YOUR OBJECTIVE> An exact reproduction of every record is required.

*** Opening RECORDS FOR THE EXERCISE ***

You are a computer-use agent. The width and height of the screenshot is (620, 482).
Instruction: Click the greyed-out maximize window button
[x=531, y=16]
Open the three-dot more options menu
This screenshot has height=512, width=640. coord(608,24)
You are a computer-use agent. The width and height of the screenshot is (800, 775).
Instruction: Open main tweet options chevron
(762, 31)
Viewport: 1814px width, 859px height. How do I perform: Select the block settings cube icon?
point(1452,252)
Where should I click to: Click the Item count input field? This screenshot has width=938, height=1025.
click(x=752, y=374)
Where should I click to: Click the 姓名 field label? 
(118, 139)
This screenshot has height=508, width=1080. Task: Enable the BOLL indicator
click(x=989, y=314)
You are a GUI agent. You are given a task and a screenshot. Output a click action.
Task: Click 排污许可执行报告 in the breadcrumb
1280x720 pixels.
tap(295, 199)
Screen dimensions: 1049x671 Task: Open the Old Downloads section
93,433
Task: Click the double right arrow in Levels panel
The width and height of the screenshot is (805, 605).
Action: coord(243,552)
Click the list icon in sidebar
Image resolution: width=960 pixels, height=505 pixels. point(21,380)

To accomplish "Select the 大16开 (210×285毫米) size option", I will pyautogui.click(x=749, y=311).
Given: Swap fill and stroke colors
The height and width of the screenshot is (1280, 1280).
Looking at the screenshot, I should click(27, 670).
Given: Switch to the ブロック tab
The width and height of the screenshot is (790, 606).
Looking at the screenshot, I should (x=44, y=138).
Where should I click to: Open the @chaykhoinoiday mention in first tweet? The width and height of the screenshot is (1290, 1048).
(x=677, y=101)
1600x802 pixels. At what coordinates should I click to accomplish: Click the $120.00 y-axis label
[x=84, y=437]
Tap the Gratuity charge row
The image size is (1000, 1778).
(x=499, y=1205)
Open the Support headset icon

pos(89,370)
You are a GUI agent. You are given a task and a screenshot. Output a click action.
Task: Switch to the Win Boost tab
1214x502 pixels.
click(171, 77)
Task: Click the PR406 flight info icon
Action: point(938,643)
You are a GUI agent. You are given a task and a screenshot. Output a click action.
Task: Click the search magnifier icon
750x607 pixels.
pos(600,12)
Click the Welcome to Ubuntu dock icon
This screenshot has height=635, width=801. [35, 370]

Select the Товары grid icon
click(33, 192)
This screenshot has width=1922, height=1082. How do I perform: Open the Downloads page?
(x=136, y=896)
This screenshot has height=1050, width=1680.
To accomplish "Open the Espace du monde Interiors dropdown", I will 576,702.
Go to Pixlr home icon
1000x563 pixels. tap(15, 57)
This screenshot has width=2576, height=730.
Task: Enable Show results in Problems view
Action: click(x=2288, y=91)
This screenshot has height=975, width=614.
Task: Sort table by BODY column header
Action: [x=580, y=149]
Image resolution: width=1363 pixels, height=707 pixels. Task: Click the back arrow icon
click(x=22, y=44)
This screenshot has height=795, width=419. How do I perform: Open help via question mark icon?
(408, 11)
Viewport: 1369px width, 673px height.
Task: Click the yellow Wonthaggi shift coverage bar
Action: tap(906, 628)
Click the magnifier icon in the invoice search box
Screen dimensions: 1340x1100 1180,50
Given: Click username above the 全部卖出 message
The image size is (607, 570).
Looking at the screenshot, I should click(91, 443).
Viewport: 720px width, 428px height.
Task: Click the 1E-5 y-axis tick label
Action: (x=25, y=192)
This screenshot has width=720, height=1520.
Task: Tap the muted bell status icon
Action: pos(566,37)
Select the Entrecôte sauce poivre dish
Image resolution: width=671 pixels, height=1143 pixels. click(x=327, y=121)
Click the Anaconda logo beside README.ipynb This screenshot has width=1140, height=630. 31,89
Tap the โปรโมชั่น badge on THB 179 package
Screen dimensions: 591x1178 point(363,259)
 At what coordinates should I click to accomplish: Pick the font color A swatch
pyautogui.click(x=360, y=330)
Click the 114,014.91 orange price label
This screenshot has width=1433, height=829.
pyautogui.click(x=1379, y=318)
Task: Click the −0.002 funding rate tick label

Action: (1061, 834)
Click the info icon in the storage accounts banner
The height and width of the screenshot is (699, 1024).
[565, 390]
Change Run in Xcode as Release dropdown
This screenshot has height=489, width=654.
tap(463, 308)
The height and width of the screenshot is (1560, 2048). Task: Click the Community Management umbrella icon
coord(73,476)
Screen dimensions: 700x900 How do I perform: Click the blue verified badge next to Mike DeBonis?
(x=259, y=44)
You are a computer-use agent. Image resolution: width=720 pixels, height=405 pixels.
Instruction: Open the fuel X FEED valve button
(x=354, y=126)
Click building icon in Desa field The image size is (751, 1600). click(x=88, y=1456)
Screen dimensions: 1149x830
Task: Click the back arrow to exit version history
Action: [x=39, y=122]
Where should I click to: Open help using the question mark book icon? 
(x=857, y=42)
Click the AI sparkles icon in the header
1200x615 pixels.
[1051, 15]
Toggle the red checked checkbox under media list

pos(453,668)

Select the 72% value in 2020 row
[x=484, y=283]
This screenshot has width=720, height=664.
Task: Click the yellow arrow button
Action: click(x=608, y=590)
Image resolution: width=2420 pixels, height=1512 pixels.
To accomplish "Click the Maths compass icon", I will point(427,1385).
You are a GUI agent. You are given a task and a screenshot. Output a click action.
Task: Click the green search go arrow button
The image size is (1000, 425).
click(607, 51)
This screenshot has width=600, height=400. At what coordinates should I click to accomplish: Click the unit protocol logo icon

*** Closing RECORDS FOR THE EXERCISE ***

OUTPUT>
You are a computer-use agent. The width and height of the screenshot is (620, 482).
Instruction: Click the greyed-out maximize window button
[x=531, y=16]
Open the three-dot more options menu
This screenshot has height=512, width=640. coord(608,24)
You are a computer-use agent. The width and height of the screenshot is (800, 775).
Instruction: Open main tweet options chevron
(762, 31)
Viewport: 1814px width, 859px height. How do I perform: Select the block settings cube icon?
point(1452,252)
Where should I click to: Click the Item count input field? This screenshot has width=938, height=1025.
click(x=752, y=374)
Where should I click to: Click the 姓名 field label? 
(118, 139)
This screenshot has height=508, width=1080. Task: Enable the BOLL indicator
click(x=989, y=314)
You are a GUI agent. You are given a task and a screenshot. Output a click action.
Task: Click 排污许可执行报告 in the breadcrumb
1280x720 pixels.
tap(295, 199)
Screen dimensions: 1049x671 Task: Open the Old Downloads section
93,433
Task: Click the double right arrow in Levels panel
The width and height of the screenshot is (805, 605).
Action: coord(243,552)
Click the list icon in sidebar
Image resolution: width=960 pixels, height=505 pixels. point(21,380)

To accomplish "Select the 大16开 (210×285毫米) size option", I will pyautogui.click(x=749, y=311).
Given: Swap fill and stroke colors
The height and width of the screenshot is (1280, 1280).
Looking at the screenshot, I should click(27, 670).
Given: Switch to the ブロック tab
The width and height of the screenshot is (790, 606).
Looking at the screenshot, I should (x=44, y=138).
Where should I click to: Open the @chaykhoinoiday mention in first tweet? The width and height of the screenshot is (1290, 1048).
(x=677, y=101)
1600x802 pixels. At what coordinates should I click to accomplish: Click the $120.00 y-axis label
[x=84, y=437]
Tap the Gratuity charge row
The image size is (1000, 1778).
(x=499, y=1205)
Open the Support headset icon

pos(89,370)
You are a GUI agent. You are given a task and a screenshot. Output a click action.
Task: Switch to the Win Boost tab
1214x502 pixels.
click(171, 77)
Task: Click the PR406 flight info icon
Action: point(938,643)
You are a GUI agent. You are given a task and a screenshot. Output a click action.
Task: Click the search magnifier icon
750x607 pixels.
pos(600,12)
Click the Welcome to Ubuntu dock icon
This screenshot has height=635, width=801. [35, 370]

Select the Товары grid icon
click(33, 192)
This screenshot has width=1922, height=1082. How do I perform: Open the Downloads page?
(x=136, y=896)
This screenshot has height=1050, width=1680.
To accomplish "Open the Espace du monde Interiors dropdown", I will 576,702.
Go to Pixlr home icon
1000x563 pixels. tap(15, 57)
This screenshot has width=2576, height=730.
Task: Enable Show results in Problems view
Action: click(x=2288, y=91)
This screenshot has height=975, width=614.
Task: Sort table by BODY column header
Action: [x=580, y=149]
Image resolution: width=1363 pixels, height=707 pixels. Task: Click the back arrow icon
click(x=22, y=44)
This screenshot has height=795, width=419. How do I perform: Open help via question mark icon?
(408, 11)
Viewport: 1369px width, 673px height.
Task: Click the yellow Wonthaggi shift coverage bar
Action: tap(906, 628)
Click the magnifier icon in the invoice search box
Screen dimensions: 1340x1100 1180,50
Given: Click username above the 全部卖出 message
The image size is (607, 570).
Looking at the screenshot, I should click(91, 443).
Viewport: 720px width, 428px height.
Task: Click the 1E-5 y-axis tick label
Action: (x=25, y=192)
This screenshot has width=720, height=1520.
Task: Tap the muted bell status icon
Action: pos(566,37)
Select the Entrecôte sauce poivre dish
Image resolution: width=671 pixels, height=1143 pixels. click(x=327, y=121)
Click the Anaconda logo beside README.ipynb This screenshot has width=1140, height=630. 31,89
Tap the โปรโมชั่น badge on THB 179 package
Screen dimensions: 591x1178 point(363,259)
 At what coordinates should I click to accomplish: Pick the font color A swatch
pyautogui.click(x=360, y=330)
Click the 114,014.91 orange price label
This screenshot has width=1433, height=829.
pyautogui.click(x=1379, y=318)
Task: Click the −0.002 funding rate tick label

Action: (1061, 834)
Click the info icon in the storage accounts banner
The height and width of the screenshot is (699, 1024).
[565, 390]
Change Run in Xcode as Release dropdown
This screenshot has height=489, width=654.
tap(463, 308)
The height and width of the screenshot is (1560, 2048). Task: Click the Community Management umbrella icon
coord(73,476)
Screen dimensions: 700x900 How do I perform: Click the blue verified badge next to Mike DeBonis?
(x=259, y=44)
You are a computer-use agent. Image resolution: width=720 pixels, height=405 pixels.
Instruction: Open the fuel X FEED valve button
(x=354, y=126)
Click building icon in Desa field The image size is (751, 1600). click(x=88, y=1456)
Screen dimensions: 1149x830
Task: Click the back arrow to exit version history
Action: [x=39, y=122]
Where should I click to: Open help using the question mark book icon? 
(x=857, y=42)
Click the AI sparkles icon in the header
1200x615 pixels.
[1051, 15]
Toggle the red checked checkbox under media list

pos(453,668)

Select the 72% value in 2020 row
[x=484, y=283]
This screenshot has width=720, height=664.
Task: Click the yellow arrow button
Action: click(x=608, y=590)
Image resolution: width=2420 pixels, height=1512 pixels.
To accomplish "Click the Maths compass icon", I will point(427,1385).
You are a GUI agent. You are given a task and a screenshot. Output a click action.
Task: Click the green search go arrow button
The image size is (1000, 425).
click(607, 51)
This screenshot has width=600, height=400. At what coordinates should I click to accomplish: Click the unit protocol logo icon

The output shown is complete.